#### WHAT TO DO
Show all lines of the entries in which the word "Policy" is found.

-- MATERIAL FOR THIS EXERCISE follows --

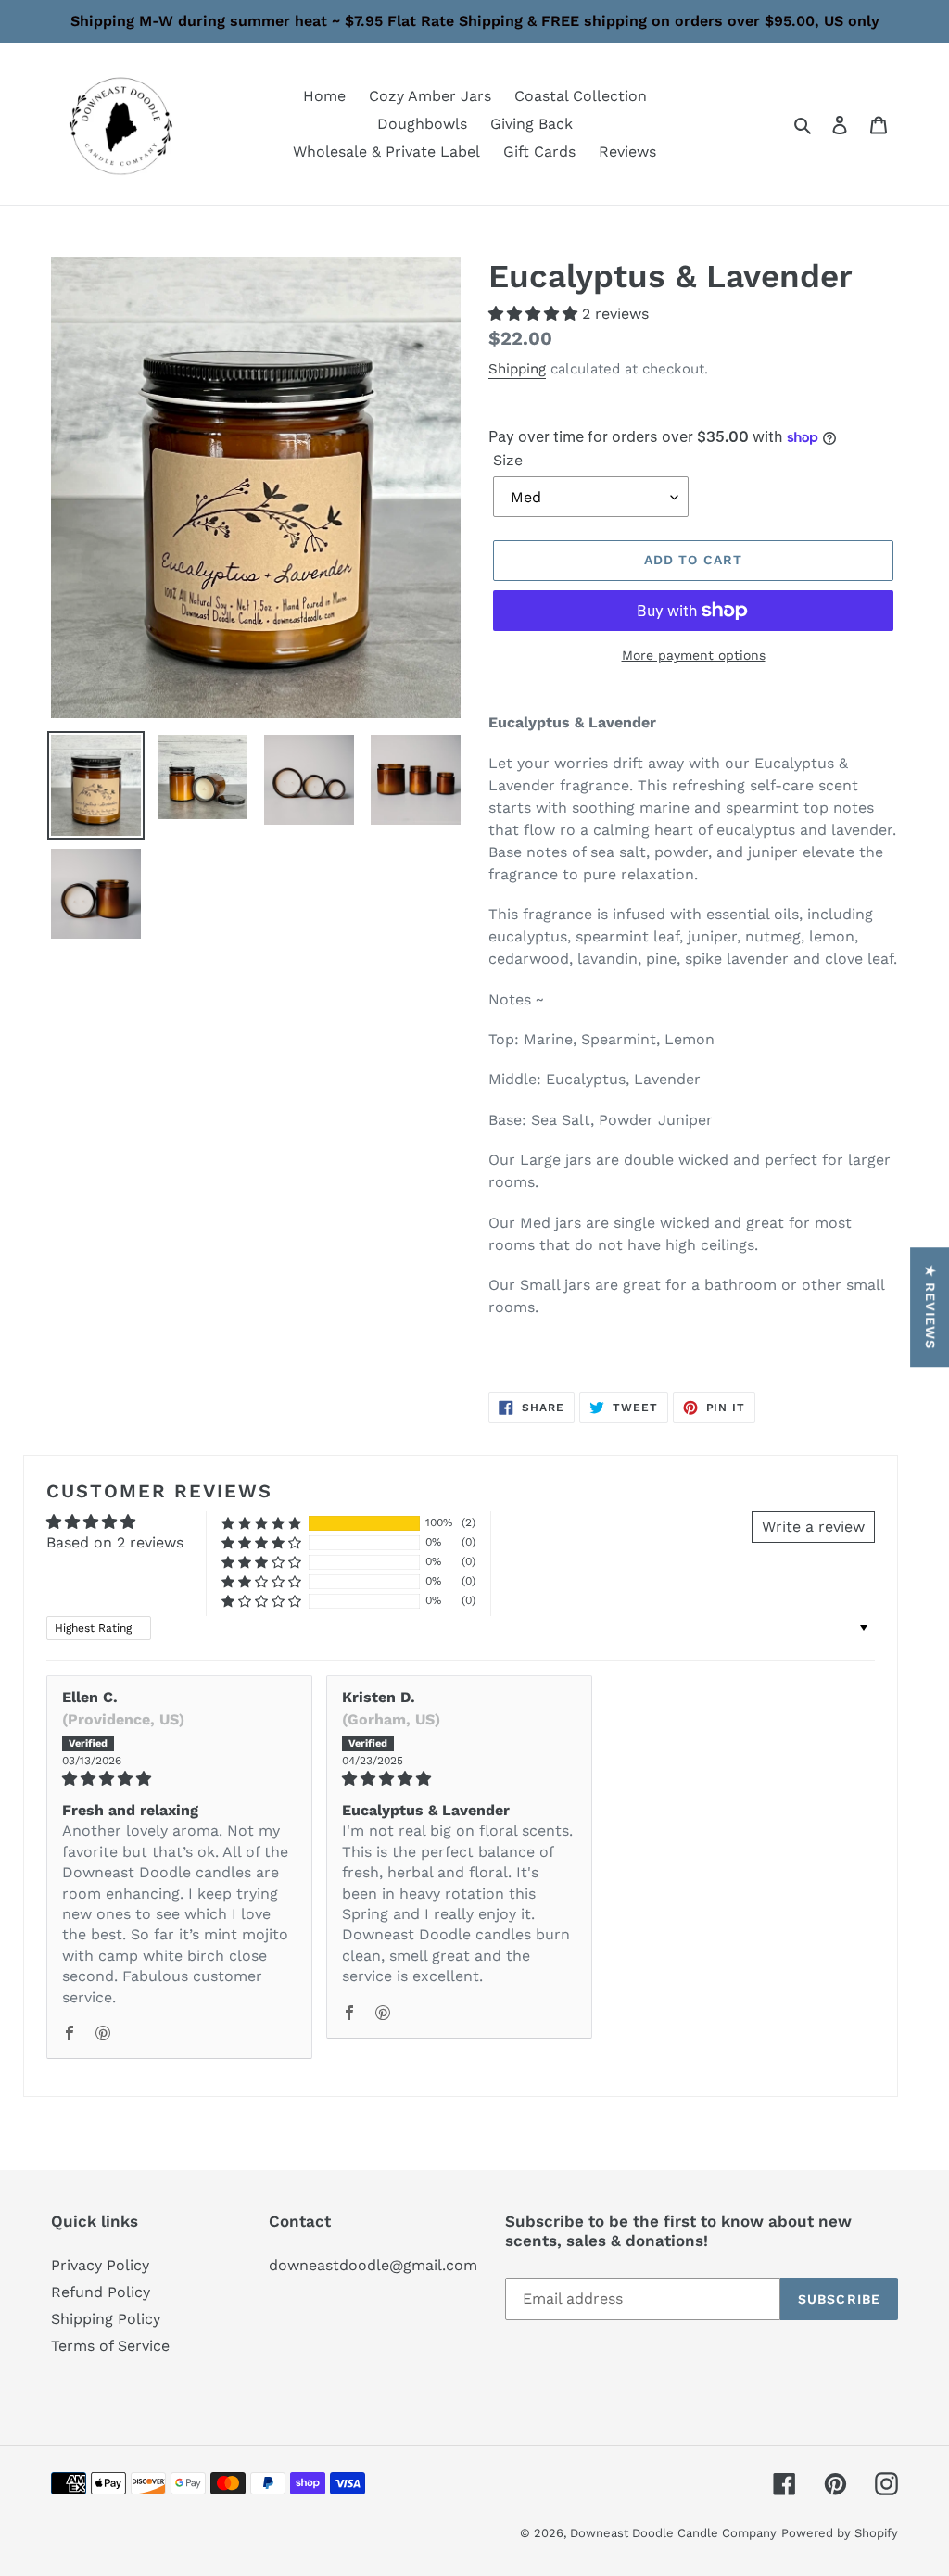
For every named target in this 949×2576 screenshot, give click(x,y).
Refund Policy (100, 2292)
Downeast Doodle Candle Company (673, 2533)
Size (508, 460)
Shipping (517, 368)
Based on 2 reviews (114, 1542)
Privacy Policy (100, 2265)
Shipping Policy (105, 2319)
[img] (179, 1778)
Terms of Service (110, 2346)
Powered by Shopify (839, 2533)
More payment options (694, 655)
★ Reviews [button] (930, 1307)
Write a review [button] (813, 1526)
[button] (535, 313)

-- MATERIAL FOR THIS EXERCISE concluded --

#### TASK SOLUTION
Refund Policy (100, 2292)
Privacy Policy (100, 2265)
Shipping Policy (105, 2319)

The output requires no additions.